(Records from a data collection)
○ ○ ○

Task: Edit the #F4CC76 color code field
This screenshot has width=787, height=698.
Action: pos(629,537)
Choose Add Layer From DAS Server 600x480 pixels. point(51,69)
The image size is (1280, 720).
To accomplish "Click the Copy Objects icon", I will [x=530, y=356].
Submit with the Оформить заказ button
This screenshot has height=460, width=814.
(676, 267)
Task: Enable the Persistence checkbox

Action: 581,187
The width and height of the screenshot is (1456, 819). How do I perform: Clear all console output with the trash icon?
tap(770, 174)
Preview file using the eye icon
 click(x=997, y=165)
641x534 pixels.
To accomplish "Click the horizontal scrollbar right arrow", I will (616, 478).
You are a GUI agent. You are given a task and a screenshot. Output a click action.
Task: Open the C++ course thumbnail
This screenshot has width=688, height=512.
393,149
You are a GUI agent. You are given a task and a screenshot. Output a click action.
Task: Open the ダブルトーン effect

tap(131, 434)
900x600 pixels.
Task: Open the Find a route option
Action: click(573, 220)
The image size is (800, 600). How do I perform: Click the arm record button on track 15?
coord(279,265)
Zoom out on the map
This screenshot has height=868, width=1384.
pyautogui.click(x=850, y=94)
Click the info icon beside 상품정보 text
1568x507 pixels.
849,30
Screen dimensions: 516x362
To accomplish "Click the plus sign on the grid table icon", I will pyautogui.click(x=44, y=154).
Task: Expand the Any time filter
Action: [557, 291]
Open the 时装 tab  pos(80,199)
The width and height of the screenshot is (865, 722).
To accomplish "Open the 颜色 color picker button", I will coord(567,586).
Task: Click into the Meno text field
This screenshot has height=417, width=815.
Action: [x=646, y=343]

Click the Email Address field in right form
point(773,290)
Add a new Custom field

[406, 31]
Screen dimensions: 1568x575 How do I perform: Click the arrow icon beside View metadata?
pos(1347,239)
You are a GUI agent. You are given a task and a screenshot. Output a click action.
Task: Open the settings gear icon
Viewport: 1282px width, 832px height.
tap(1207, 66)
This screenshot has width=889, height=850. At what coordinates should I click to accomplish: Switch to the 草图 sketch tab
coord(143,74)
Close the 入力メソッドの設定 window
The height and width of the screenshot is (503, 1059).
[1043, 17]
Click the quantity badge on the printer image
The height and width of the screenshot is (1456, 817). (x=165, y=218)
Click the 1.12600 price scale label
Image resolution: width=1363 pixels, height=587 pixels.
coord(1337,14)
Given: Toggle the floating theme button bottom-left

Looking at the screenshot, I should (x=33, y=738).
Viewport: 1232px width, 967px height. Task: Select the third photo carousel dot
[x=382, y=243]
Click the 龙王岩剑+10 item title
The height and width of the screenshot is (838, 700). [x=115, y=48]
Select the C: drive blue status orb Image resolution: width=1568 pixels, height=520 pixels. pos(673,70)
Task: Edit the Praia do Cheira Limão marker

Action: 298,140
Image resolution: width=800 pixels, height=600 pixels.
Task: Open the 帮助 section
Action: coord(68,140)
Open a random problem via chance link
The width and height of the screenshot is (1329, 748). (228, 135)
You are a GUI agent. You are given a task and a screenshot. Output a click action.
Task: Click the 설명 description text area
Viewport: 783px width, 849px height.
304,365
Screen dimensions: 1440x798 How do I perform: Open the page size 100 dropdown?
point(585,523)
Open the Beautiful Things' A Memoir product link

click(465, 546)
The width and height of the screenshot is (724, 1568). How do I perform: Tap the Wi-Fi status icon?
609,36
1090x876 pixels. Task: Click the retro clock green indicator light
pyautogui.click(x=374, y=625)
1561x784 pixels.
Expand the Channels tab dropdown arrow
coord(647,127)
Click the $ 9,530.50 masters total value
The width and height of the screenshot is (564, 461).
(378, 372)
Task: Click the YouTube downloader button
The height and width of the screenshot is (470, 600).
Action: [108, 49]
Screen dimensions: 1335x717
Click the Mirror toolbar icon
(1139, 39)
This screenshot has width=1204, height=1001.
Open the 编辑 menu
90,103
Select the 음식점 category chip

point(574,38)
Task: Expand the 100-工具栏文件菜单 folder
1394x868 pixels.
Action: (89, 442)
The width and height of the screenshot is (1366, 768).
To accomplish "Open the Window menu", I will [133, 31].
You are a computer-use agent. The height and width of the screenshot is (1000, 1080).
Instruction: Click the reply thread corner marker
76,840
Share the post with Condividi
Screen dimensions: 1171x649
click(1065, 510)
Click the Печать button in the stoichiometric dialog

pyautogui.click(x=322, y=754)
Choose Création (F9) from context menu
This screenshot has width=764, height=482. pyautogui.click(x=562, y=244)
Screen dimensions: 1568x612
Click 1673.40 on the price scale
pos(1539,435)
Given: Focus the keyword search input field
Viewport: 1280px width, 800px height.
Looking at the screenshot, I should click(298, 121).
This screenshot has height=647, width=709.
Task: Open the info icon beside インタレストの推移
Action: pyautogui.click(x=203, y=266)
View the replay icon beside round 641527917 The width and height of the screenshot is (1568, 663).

○ ○ ○

Job: Retype all of these records line for line, without changing anything.

Finished exercise:
Task: Edit the #F4CC76 color code field
This screenshot has width=787, height=698.
Action: pos(629,537)
Choose Add Layer From DAS Server 600x480 pixels. point(51,69)
The image size is (1280, 720).
To accomplish "Click the Copy Objects icon", I will [x=530, y=356].
Submit with the Оформить заказ button
This screenshot has height=460, width=814.
(676, 267)
Task: Enable the Persistence checkbox

Action: 581,187
The width and height of the screenshot is (1456, 819). How do I perform: Clear all console output with the trash icon?
tap(770, 174)
Preview file using the eye icon
 click(x=997, y=165)
641x534 pixels.
To accomplish "Click the horizontal scrollbar right arrow", I will (616, 478).
You are a GUI agent. You are given a task and a screenshot. Output a click action.
Task: Open the C++ course thumbnail
This screenshot has width=688, height=512.
393,149
You are a GUI agent. You are given a task and a screenshot. Output a click action.
Task: Open the ダブルトーン effect

tap(131, 434)
900x600 pixels.
Task: Open the Find a route option
Action: click(573, 220)
The image size is (800, 600). How do I perform: Click the arm record button on track 15?
coord(279,265)
Zoom out on the map
This screenshot has height=868, width=1384.
pyautogui.click(x=850, y=94)
Click the info icon beside 상품정보 text
1568x507 pixels.
849,30
Screen dimensions: 516x362
To accomplish "Click the plus sign on the grid table icon", I will pyautogui.click(x=44, y=154).
Task: Expand the Any time filter
Action: [557, 291]
Open the 时装 tab  pos(80,199)
The width and height of the screenshot is (865, 722).
To accomplish "Open the 颜色 color picker button", I will coord(567,586).
Task: Click into the Meno text field
This screenshot has height=417, width=815.
Action: [x=646, y=343]

Click the Email Address field in right form
point(773,290)
Add a new Custom field

[406, 31]
Screen dimensions: 1568x575 How do I perform: Click the arrow icon beside View metadata?
pos(1347,239)
You are a GUI agent. You are given a task and a screenshot. Output a click action.
Task: Open the settings gear icon
Viewport: 1282px width, 832px height.
tap(1207, 66)
This screenshot has width=889, height=850. At what coordinates should I click to accomplish: Switch to the 草图 sketch tab
coord(143,74)
Close the 入力メソッドの設定 window
The height and width of the screenshot is (503, 1059).
[1043, 17]
Click the quantity badge on the printer image
The height and width of the screenshot is (1456, 817). (x=165, y=218)
Click the 1.12600 price scale label
Image resolution: width=1363 pixels, height=587 pixels.
coord(1337,14)
Given: Toggle the floating theme button bottom-left

Looking at the screenshot, I should (x=33, y=738).
Viewport: 1232px width, 967px height. Task: Select the third photo carousel dot
[x=382, y=243]
Click the 龙王岩剑+10 item title
The height and width of the screenshot is (838, 700). [x=115, y=48]
Select the C: drive blue status orb Image resolution: width=1568 pixels, height=520 pixels. pos(673,70)
Task: Edit the Praia do Cheira Limão marker

Action: 298,140
Image resolution: width=800 pixels, height=600 pixels.
Task: Open the 帮助 section
Action: coord(68,140)
Open a random problem via chance link
The width and height of the screenshot is (1329, 748). (228, 135)
You are a GUI agent. You are given a task and a screenshot. Output a click action.
Task: Click the 설명 description text area
Viewport: 783px width, 849px height.
304,365
Screen dimensions: 1440x798 How do I perform: Open the page size 100 dropdown?
point(585,523)
Open the Beautiful Things' A Memoir product link

click(465, 546)
The width and height of the screenshot is (724, 1568). How do I perform: Tap the Wi-Fi status icon?
609,36
1090x876 pixels. Task: Click the retro clock green indicator light
pyautogui.click(x=374, y=625)
1561x784 pixels.
Expand the Channels tab dropdown arrow
coord(647,127)
Click the $ 9,530.50 masters total value
The width and height of the screenshot is (564, 461).
(378, 372)
Task: Click the YouTube downloader button
The height and width of the screenshot is (470, 600).
Action: [108, 49]
Screen dimensions: 1335x717
Click the Mirror toolbar icon
(1139, 39)
This screenshot has width=1204, height=1001.
Open the 编辑 menu
90,103
Select the 음식점 category chip

point(574,38)
Task: Expand the 100-工具栏文件菜单 folder
1394x868 pixels.
Action: (89, 442)
The width and height of the screenshot is (1366, 768).
To accomplish "Open the Window menu", I will [133, 31].
You are a computer-use agent. The height and width of the screenshot is (1000, 1080).
Instruction: Click the reply thread corner marker
76,840
Share the post with Condividi
Screen dimensions: 1171x649
click(1065, 510)
Click the Печать button in the stoichiometric dialog

pyautogui.click(x=322, y=754)
Choose Création (F9) from context menu
This screenshot has width=764, height=482. pyautogui.click(x=562, y=244)
Screen dimensions: 1568x612
Click 1673.40 on the price scale
pos(1539,435)
Given: Focus the keyword search input field
Viewport: 1280px width, 800px height.
Looking at the screenshot, I should click(298, 121).
This screenshot has height=647, width=709.
Task: Open the info icon beside インタレストの推移
Action: pyautogui.click(x=203, y=266)
View the replay icon beside round 641527917 The width and height of the screenshot is (1568, 663).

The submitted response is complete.